Plus de deux siècles se sont écoulés depuis Kant, mais un voile d’obscurité recouvre encore la question morale. La morale fondamentale » reste un concept peu compris du grand public, même si la plupart d’entre nous sentent intuitivement que c’est en se comportant ainsi que nous agissons bien. Lorsque nous trébuchons, c’est moins par aveuglement que par la difficulté de se conformer à un principe exigeant. Toutefois l’ignorance de ce principe peut avoir des conséquences néfastes, contraires à la morale. Car sous le prétexte de morale, nous pourrions vouloir imposer des contraintes à nos congénères, qui ne sont pas confortées par le principe kantien. Nous confondrions nos lubies et nos phobies avec la morale. Pour les départager, nous disposons pourtant d’un critère objectif qui nous a été donné par Kant : l’autre doit toujours être traité en sujet, jamais en objet.
« Entretien d’un philosophe avec la maréchale de *** » est un court texte écrit par le philosophe des lumières Denis Diderot, relatant une conversation qu’il eut avec une aristocrate dévote (« la maréchale ») en 1771. Pour éviter le risque d’être torturé et exécuté pour impiété, Diderot publia le dialogue en 1777 dans un recueil posthume de texte de l’auteur italien Crudeli, lui-même exécuté par l’inquisition trente ans auparavant. L’identité de l’auteur véritable, Diderot, ne fut révélée qu’en 1796.
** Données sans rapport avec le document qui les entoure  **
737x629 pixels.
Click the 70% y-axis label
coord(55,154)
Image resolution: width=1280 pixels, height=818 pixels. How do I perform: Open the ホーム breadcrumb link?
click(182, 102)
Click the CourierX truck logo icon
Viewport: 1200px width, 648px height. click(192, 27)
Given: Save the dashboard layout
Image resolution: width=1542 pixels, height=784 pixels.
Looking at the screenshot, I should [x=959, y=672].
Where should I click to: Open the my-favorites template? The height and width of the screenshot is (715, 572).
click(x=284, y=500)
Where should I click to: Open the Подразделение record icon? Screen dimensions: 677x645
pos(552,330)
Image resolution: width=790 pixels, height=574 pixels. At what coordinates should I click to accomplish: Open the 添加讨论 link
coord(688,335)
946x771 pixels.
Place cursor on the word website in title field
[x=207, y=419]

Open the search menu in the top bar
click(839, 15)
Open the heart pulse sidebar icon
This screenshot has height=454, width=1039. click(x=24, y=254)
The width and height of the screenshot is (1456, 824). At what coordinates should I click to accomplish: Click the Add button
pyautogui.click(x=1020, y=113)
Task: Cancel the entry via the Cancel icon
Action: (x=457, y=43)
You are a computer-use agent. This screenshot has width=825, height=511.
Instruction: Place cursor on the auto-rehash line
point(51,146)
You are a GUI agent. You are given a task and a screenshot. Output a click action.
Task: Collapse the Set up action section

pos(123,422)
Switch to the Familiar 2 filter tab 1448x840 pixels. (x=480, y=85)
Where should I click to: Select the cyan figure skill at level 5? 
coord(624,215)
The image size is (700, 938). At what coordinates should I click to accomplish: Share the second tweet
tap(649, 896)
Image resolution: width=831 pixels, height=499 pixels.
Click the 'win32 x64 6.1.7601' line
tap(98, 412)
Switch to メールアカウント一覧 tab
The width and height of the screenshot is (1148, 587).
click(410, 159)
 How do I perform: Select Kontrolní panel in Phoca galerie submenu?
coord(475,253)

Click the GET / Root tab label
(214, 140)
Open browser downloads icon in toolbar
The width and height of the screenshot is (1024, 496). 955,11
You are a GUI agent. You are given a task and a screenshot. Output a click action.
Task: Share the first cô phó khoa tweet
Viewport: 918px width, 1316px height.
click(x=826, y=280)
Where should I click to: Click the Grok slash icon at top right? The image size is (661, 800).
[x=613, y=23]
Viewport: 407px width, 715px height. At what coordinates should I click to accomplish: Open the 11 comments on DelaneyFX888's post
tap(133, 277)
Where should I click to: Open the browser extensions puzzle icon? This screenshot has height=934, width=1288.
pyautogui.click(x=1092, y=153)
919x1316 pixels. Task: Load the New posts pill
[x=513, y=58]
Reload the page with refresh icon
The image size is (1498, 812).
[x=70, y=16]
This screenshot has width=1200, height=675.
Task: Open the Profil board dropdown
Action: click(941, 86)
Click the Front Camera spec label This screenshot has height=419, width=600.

J’insère un lien vers une version en ligne du texte de Diderot. Quelle est la relation avec ma dissertation sur la morale ? Comme le lecteur s’en apercevra, la discussion entre Diderot et la dévote démarre avec l’incompréhension de cette dernière que Diderot, incroyant, puisse être sujet au souci moral. C’est un bel exemple d’ignorance de la nature de la morale ; à ce titre, il illustre bien mon article.
Extraits pour illustrer :
LA MARÉCHALE. - C'est qu'il me semble que si je n'avais rien à espérer ni à craindre quand je n'y serais plus, il y a bien des petites douceurs dont je ne me priverais pas, à présent que j'y suis. J'avoue que je prête à Dieu à la petite semaine.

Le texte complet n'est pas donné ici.